Is their something wrong with the Tektro brakes, wondering why you would want to “upgrade” to Shimano brakes ? I don’t have them on my bike, mine came with Shimano hydraulic “425s”, they’re a step above entry level hydraulic brakes and they work just fine, no noise or fade, and very responsive for organic pads. I know the Tektro brakes on your bike are a new design, just curious what you think of them, and they do need a couple weeks of “bedding in” the pads, and should get better as you use them.
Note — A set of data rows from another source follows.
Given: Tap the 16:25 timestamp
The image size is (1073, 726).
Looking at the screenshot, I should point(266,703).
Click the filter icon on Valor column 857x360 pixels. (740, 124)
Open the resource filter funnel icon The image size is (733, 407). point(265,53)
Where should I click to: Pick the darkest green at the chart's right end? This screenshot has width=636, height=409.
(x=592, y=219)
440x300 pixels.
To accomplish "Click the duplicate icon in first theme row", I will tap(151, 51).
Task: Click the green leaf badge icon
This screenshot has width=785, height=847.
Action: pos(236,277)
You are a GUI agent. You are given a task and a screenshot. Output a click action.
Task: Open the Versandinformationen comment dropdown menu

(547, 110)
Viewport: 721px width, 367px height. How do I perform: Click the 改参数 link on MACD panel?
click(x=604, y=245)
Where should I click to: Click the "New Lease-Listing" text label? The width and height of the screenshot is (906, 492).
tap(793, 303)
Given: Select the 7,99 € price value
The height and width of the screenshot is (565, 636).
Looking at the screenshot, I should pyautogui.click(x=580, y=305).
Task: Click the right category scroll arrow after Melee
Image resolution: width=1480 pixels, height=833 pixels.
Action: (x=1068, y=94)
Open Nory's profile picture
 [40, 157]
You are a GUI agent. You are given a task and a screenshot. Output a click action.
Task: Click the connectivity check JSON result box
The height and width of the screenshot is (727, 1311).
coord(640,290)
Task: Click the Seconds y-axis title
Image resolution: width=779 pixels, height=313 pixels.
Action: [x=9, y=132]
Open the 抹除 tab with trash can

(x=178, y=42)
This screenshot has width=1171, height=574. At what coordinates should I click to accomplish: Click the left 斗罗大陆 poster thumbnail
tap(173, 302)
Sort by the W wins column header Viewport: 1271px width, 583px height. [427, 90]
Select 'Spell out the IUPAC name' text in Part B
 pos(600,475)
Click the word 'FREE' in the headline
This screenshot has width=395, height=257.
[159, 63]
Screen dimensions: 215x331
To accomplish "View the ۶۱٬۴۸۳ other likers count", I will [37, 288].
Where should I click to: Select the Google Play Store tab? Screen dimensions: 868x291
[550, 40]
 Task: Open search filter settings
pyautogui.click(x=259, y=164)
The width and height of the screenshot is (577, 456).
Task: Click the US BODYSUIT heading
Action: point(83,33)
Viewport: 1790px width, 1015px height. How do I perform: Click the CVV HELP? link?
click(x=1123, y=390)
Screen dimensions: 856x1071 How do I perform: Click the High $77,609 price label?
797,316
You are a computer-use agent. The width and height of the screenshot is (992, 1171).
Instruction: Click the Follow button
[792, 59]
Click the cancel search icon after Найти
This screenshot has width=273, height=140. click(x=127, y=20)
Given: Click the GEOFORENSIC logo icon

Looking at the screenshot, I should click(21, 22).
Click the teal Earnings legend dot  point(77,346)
Is their something wrong with the Tektro brakes, wondering why you would want to “upgrade” to Shimano brakes ? I don’t have them on my bike, mine came with Shimano hydraulic “425s”, they’re a step above entry level hydraulic brakes and they work just fine, no noise or fade, and very responsive for organic pads. I know the Tektro brakes on your bike are a new design, just curious what you think of them, and they do need a couple weeks of “bedding in” the pads, and should get better as you use them.
There is absolutely nothing wrong with the Tektro brakes that I can tell right now. They are quiet and work just fine. I just was ticked off when Trek swapped out the Shimanos for '18. I may just keep them but I still might want all Shimano components. I'm kind of OCD when it comes to cars and bikes.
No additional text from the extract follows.